LAVORO | Conversione del Decreto Milleproroghe: novità in materia di contratti a tempo determinato
Come noto, è stata pubblicata in Gazzetta Ufficiale n. 49 del 28 febbraio 2024, la L. 23 febbraio 2024 n. 18 di conversione del DL 30 dicembre 2023 n. 215 (c.d. Decreto Milleproroghe).
In materia di contratti a tempo determinato (art. 18, comma 4-bis DL n.2015/2023) si segnala la proroga al 31 dicembre 2024 (precedentemente 30/04/2024) del termine entro il quale, in assenza delle previsioni individuate dai contratti collettivi, al contratto di lavoro subordinato potrà essere apposto un termine di durata superiore ai 12 mesi (comunque non eccedente il limite dei 24 mesi).
Fino al prossimo 31 dicembre, le parti potranno quindi utilizzare anche delle causali individuate da loro stesse per le predette finalità.

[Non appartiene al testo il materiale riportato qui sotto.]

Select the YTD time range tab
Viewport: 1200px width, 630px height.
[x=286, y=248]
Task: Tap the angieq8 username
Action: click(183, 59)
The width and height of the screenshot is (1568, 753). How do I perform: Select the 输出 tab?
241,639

Sul punto si richiamano i chiarimenti già forniti dal Ministero del Lavoro e delle Politiche Sociali con Circolare n. 9 del 9 ottobre 2023 (cfr. nostra informativa del 10/10/2023) con riferimento alla disciplina del contratto di lavoro a tempo determinato di cui agli artt. 19 e ss. del D.lgs. 81/2015 alla luce delle modifiche apportate dalla Legge n. 85/2023, di conversione del decreto legge n. 48/2023 (c.d. decreto Lavoro).

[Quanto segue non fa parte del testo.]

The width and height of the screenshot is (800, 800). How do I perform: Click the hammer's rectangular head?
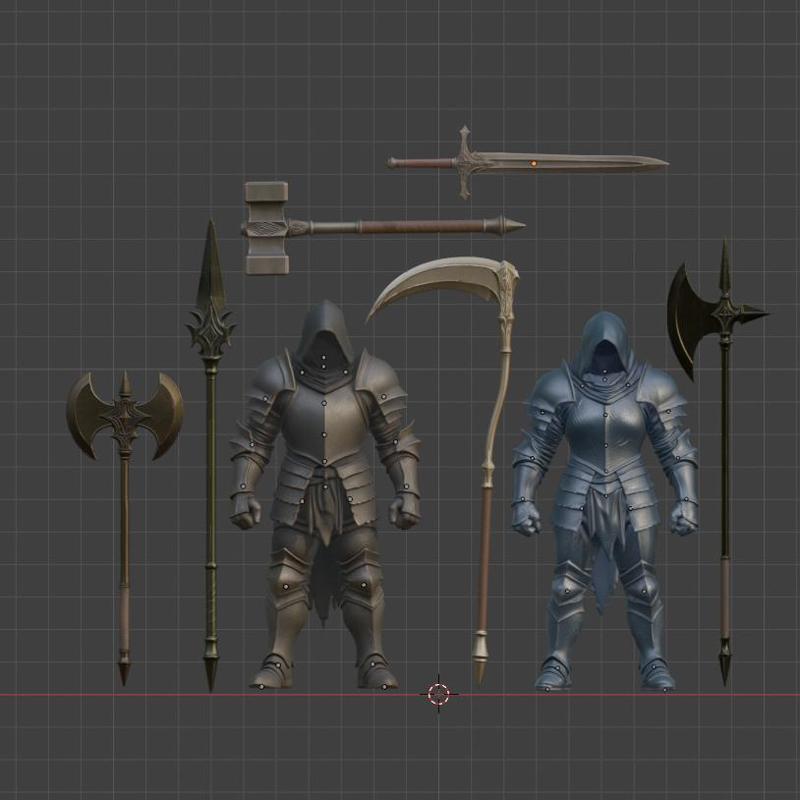tap(266, 225)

In particolare, in quell’occasione, il Ministero ebbe modo di chiarire che il termine del 30 aprile 2024 doveva intendersi riferito alla stipula del contratto e non alla sua durata, che potrà quindi andare anche oltre il 30 aprile 2024. Parimenti, a seguito della proroga disposta dal Milleproroghe, il nuovo termine del 31 dicembre 2024 dovrà intendersi riferito alla stipula del contratto e non alla sua durata, che potrà quindi andare anche oltre il 31 dicembre 2024.